--- START OF Given text ---

Training a Neural Ordinary Differential Equation with Mini-Batching
using DifferentialEquations, Flux, Random, Plots
using IterTools: ncycle
rng = Random.default_rng()
function newtons_cooling(du, u, p, t)
temp = u[1]
k, temp_m = p
du[1] = dT = -k*(temp-temp_m)
end
function true_sol(du, u, p, t)
true_p = [log(2)/8.0, 100.0]
newtons_cooling(du, u, true_p, t)
end
ann = Chain(Dense(1,8,tanh), Dense(8,1,tanh))
θ, re = Flux.destructure(ann)
function dudt_(u,p,t)
re(p)(u)[1].* u
end
function predict_adjoint(time_batch)
_prob = remake(prob,u0=u0,p=θ)
Array(solve(_prob, Tsit5(), saveat = time_batch))
end
function loss_adjoint(batch, time_batch)
pred = predict_adjoint(time_batch)
sum(abs2, batch - pred)#, pred
end
u0 = Float32[200.0]
datasize = 30
tspan = (0.0f0, 3.0f0)

--- END OF Given text ---

Written tasks:
(a) Answer these questions from the neural ODE code:
(i) What value is assigned to u0?
(ii) What number is datasize set to?
(iii) Which solver does predict_adjoint pass to solve?
(b) Please decide whether each statement agrees with the neural ODE code, and quote the words that settle it:
(i) The first Dense layer of the network uses tanh.
(ii) The time span runs from 0 to 30.
(iii) true_sol uses log(2)/8.0 as the first parameter.
(c) Using the neural ODE code, explain in one to three sentences how loss_adjoint computes its value.
The data that comes after this is separate material, unrelated to the neural ODE code.

--- START OF Information shown ---

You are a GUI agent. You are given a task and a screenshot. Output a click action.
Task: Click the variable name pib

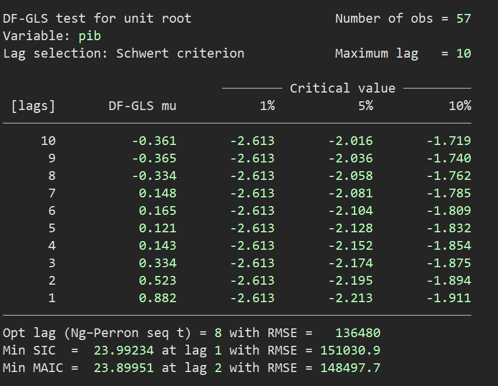89,36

--- END OF Information shown ---

Complete answers:
(a)
(i) Float32[200.0]
(ii) 30
(iii) Tsit5()

(b)
(i) Yes: "Dense(1,8,tanh)"
(ii) No: "tspan = (0.0f0, 3.0f0)"
(iii) Yes: "true_p = [log(2)/8.0, 100.0]"

(c) loss_adjoint first calls predict_adjoint with time_batch, which solves the remade problem with Tsit5() and saves at those times. It then returns sum(abs2, batch - pred), the sum of the squared differences between the batch and the prediction.